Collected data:
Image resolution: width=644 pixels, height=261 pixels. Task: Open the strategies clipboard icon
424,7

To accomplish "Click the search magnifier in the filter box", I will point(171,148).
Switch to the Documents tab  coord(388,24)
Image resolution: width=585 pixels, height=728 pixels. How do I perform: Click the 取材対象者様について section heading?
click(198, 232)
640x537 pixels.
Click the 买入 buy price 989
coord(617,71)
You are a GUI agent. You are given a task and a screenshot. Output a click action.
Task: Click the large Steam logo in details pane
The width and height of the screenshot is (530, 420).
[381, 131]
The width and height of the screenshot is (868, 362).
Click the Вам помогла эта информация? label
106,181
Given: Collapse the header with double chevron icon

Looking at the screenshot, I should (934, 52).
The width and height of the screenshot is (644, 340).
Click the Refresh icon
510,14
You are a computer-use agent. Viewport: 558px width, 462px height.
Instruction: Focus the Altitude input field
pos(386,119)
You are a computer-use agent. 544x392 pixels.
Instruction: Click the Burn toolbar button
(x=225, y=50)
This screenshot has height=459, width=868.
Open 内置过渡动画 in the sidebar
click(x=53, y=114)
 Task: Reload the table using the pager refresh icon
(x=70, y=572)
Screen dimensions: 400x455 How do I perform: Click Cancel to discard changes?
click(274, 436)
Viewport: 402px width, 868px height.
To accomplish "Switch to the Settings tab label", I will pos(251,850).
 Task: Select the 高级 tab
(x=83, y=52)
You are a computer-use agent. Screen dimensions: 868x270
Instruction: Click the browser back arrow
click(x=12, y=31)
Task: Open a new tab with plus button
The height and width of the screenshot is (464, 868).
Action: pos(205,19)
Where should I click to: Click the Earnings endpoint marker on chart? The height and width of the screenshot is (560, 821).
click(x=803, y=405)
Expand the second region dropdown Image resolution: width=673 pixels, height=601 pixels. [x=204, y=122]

WHAT IS NEEDED: The whole of the data is to be returned with every line intact.

ANSWER TO THIS PROBLEM:
Image resolution: width=644 pixels, height=261 pixels. Task: Open the strategies clipboard icon
424,7

To accomplish "Click the search magnifier in the filter box", I will point(171,148).
Switch to the Documents tab  coord(388,24)
Image resolution: width=585 pixels, height=728 pixels. How do I perform: Click the 取材対象者様について section heading?
click(198, 232)
640x537 pixels.
Click the 买入 buy price 989
coord(617,71)
You are a GUI agent. You are given a task and a screenshot. Output a click action.
Task: Click the large Steam logo in details pane
The width and height of the screenshot is (530, 420).
[381, 131]
The width and height of the screenshot is (868, 362).
Click the Вам помогла эта информация? label
106,181
Given: Collapse the header with double chevron icon

Looking at the screenshot, I should (934, 52).
The width and height of the screenshot is (644, 340).
Click the Refresh icon
510,14
You are a computer-use agent. Viewport: 558px width, 462px height.
Instruction: Focus the Altitude input field
pos(386,119)
You are a computer-use agent. 544x392 pixels.
Instruction: Click the Burn toolbar button
(x=225, y=50)
This screenshot has height=459, width=868.
Open 内置过渡动画 in the sidebar
click(x=53, y=114)
 Task: Reload the table using the pager refresh icon
(x=70, y=572)
Screen dimensions: 400x455 How do I perform: Click Cancel to discard changes?
click(274, 436)
Viewport: 402px width, 868px height.
To accomplish "Switch to the Settings tab label", I will pos(251,850).
 Task: Select the 高级 tab
(x=83, y=52)
You are a computer-use agent. Screen dimensions: 868x270
Instruction: Click the browser back arrow
click(x=12, y=31)
Task: Open a new tab with plus button
The height and width of the screenshot is (464, 868).
Action: pos(205,19)
Where should I click to: Click the Earnings endpoint marker on chart? The height and width of the screenshot is (560, 821).
click(x=803, y=405)
Expand the second region dropdown Image resolution: width=673 pixels, height=601 pixels. [x=204, y=122]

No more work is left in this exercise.